Augenblick ... war das etwa der Himmel den ich hinter Adrian ausmachen konnte? Aber das war unmöglich, außer ... außer ich stand nicht länger aufrecht! Es kostete mich einige Minuten, biss ich es begriff. Tatsächlich! Ich lag in seinen Armen, wobei mich eine seiner Haarsträhnen kitzelte. Außerdem redete er in einem stetigen Schwall auf mich ein, wobei das unaufhörliche Rauschen in meinen Ohren ihn übertönte.
»Du sollst mich nicht anfassen!«, entkam es meiner Kehle schwach, wobei ich nicht sagen konnte, ob er mich hatte verstehen können. Wehren konnte ich mich ohnehin nicht mehr, da sich mein gesamter Körper bleischwer anfühlte. Allein meine Augen offen zu halten kostete mich eine Menge Kraft.
Lediglich das einzigartige Gold seiner Augen drang noch zu mir durch, wobei ich Angst, Sorge und Schuldgefühl in seinem Blick laß.
Ich bekam mit wie er mir eine Hand auf die Stirn legte und wir uns plötzlich ruckartig in Bewegung setzten. Mein Kopf pendelte hin und her, während Adrian mit mir in seinen Armen, mit schnellen Schritten davoneilte. Wohin wusste ich nicht und ich würde es womöglich auch nicht mehr erfahren, da sich mein Sichtfeld stetig weiter einschränkte. Lief er mit mir in einen Tunnel?
»Claire? Bleib wach, hörst du? Ich werde dir helfen.«
»Ich brauche deine Hilfe nicht! Ich komme sehr gut alleine klar!«, formulierte ich angestrengt, wobei ich drei Versuche benötigte. Mein Gehirn bekam die Worte kaum noch zu fassen und ich schien verdächtig zu lallen. Was war denn nur mit mir los? Irgendetwas stimmte doch nicht. Adrian ignorierte meinen Einwand, schien aber erleichtert, dass ich noch zum Sprechen in der Lage war. Doch irgendetwas zog an mir. Ließ mich stetig tiefer in den Abgrund gleiten.

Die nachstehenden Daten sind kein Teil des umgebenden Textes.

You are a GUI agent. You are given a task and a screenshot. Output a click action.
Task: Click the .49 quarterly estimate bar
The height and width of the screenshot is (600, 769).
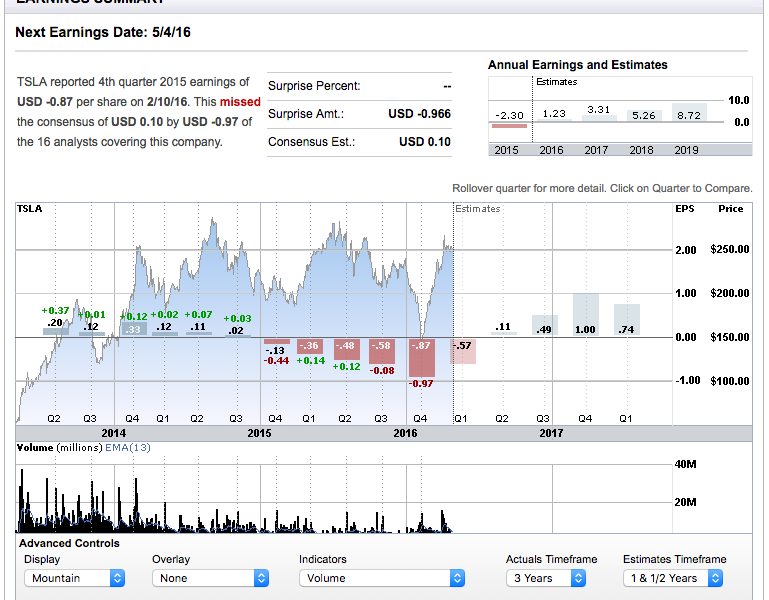pyautogui.click(x=544, y=326)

Als ich etwas weiches im Rücken spürte und mein Kopf nicht länger hin und her geschleudert wurde, schloss ich genießerisch die Augen. Das bereute ich aber sofort, da ich sie nicht wieder öffnen konnte. Die Dunkelheit war einfach viel zu verlockend.
»Claire?«, kratzte seine Stimme jedoch wieder an meinem Bewusstsein und die Benommenheit verschwand. Jedoch nur für den Bruchteil einer Sekunde, in der ich es schaffte ihm in die Augen zu sehen. Seine wunderschönen goldenen Augen, die nun eine solche Sanftheit ausstrahlten und, die das letzte waren was ich sah, bevor ich ohnmächtig wurde.
***
Als ich die Augen aufschlug umfing mich völlige Dunkelheit, was es mir unmöglich machte, meine Umgebung genauer zu betrachten. Ich wusste weder wo ich mich befand, noch wie ich in das riesige Bett gekommen war, dass ich unter meinen Fingerspitzen ertasten konnte. Eine Erinnerung kratzte an meinem Verstand, doch war ich unfähig nach ihr zu greifen. Nur eins war mir sofort klar geworden, als ich die Augen aufschlug: ich lag nicht in meinem Bett. Dafür war der Duft der mich umgab zu maskulin.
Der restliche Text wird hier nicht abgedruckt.